In a front-page article of the July 17, 2006 in the National Law Journal, Peter Geier reports about the idea of “full disclosure/early offer.” After correctly noting that lawsuits often result because patients and their families cannot obtain answers from their doctors, Geier notes that a number of hospital systems and insurance companies have discovered that lawsuits can be avoided by acknowledging malpractice when it occurs and promptly trying to settle the claim before any suit is filed. Hospitals employing this practice include the U.S. Department of Veterans Affairs, the University of Michigan Health System, Baltimore’s Johns Hopkins Medicine and Minneapolis’ Allina Hospitals & Clinics. Insurers include West Virginia Mutual Insurance of Charleston and COPIC Insurance of Denver.

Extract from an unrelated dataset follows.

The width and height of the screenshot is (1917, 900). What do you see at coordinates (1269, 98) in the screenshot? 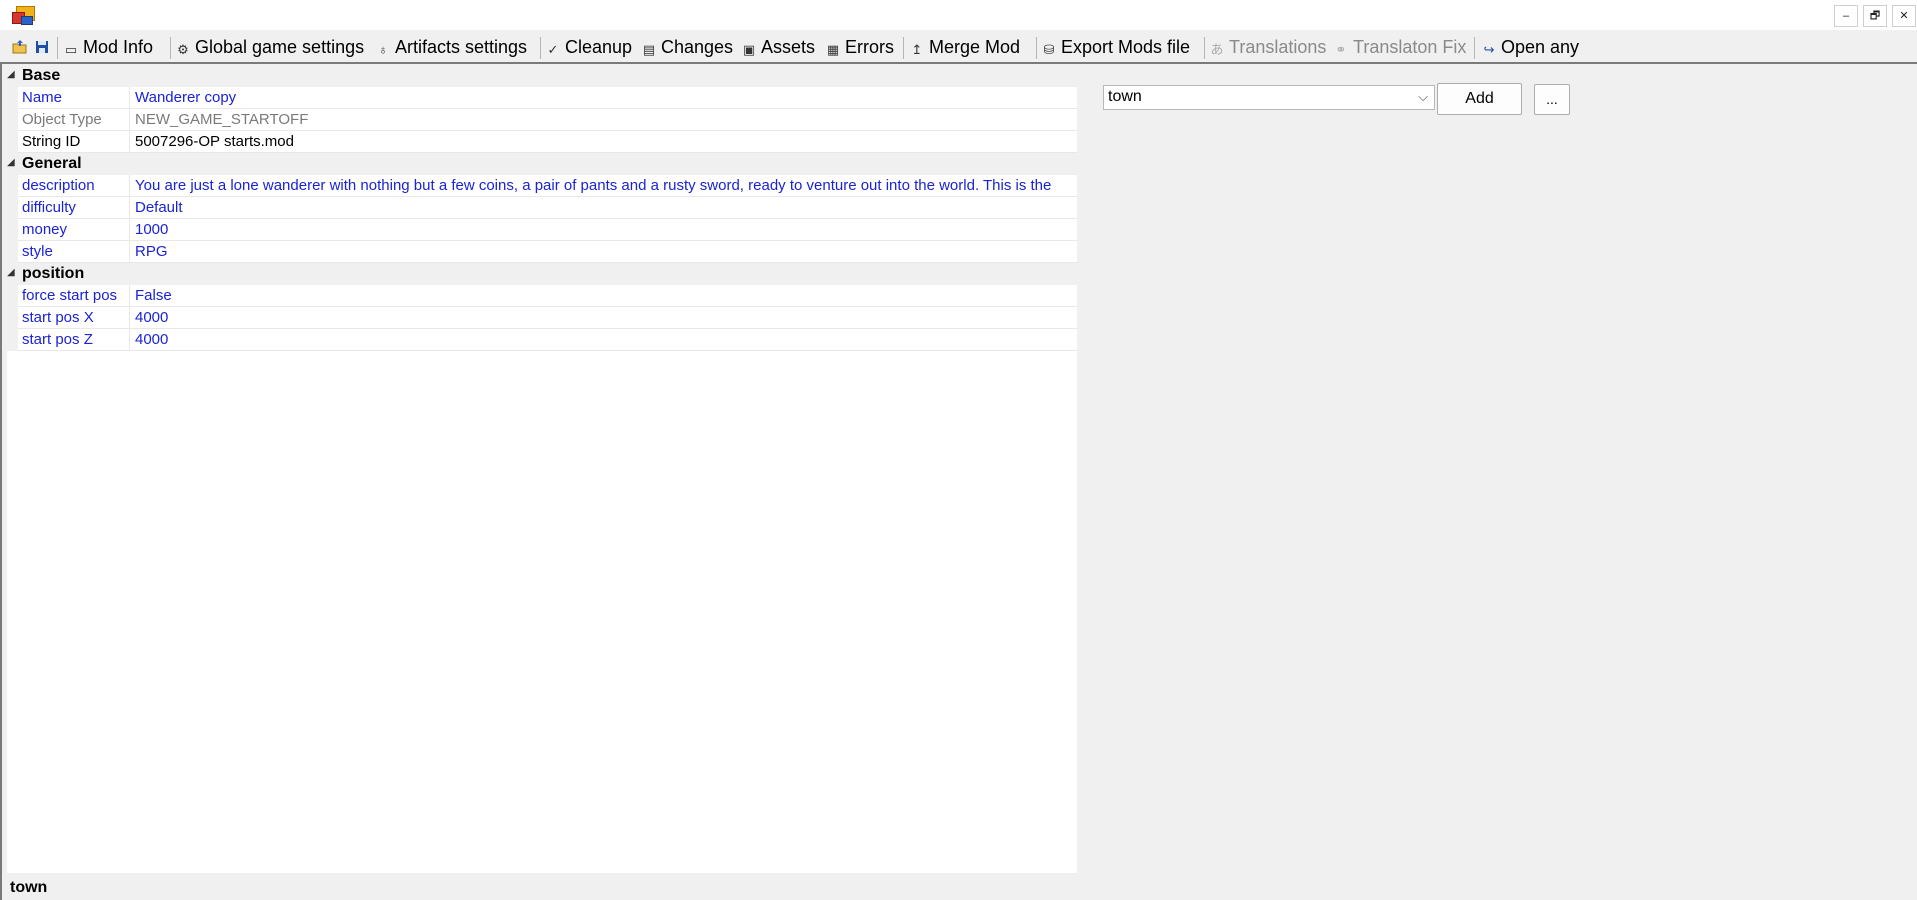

The University of Michigan Health System initiated the system in 2002 and has seen claims (pre-suit notices and lawsuits) drop from 262 in August of 2001 to 114 in August of 2005 with less than 100 since that time. During that same period, the average claim processing period dropped from 20.3 months to 9.5, litigation costs were cut in half and the total reserves on medical malpractice claims were reduced by more that two-thirds. Similar finding were reported by the other hospitals. By avoiding lawsuits, the health-care providers can emphasize patient safety and better communication between the system and patients, which includes educating some patients as to why their injuries are not the result of negligence.
Plaintiff’s lawyers major concern is that patients are need not be told that they can consult with an attorney to fully protect their interests. However, the VA, which first implemented its system in the late 1980’s, tells veterans that they should seek counsel. Moreover, many of the plaintiff’s lawyers quoted in the article noted that in most instances, their clients were satisfied with the prompt resolution of their claims.
Both Illinois and Vermont has enacted legislation to create pilot programs to test various forms of “full disclosure/early offer;” Texas, Tennessee and New Jersey are also considering such legislation. On the federal level, U.S. senators Barack Obama (D-Ill.) and Hillary Clinton (D-N.Y.), are sponsoring the National Medical Error Disclosure and Compensation Act, a national version of the policy.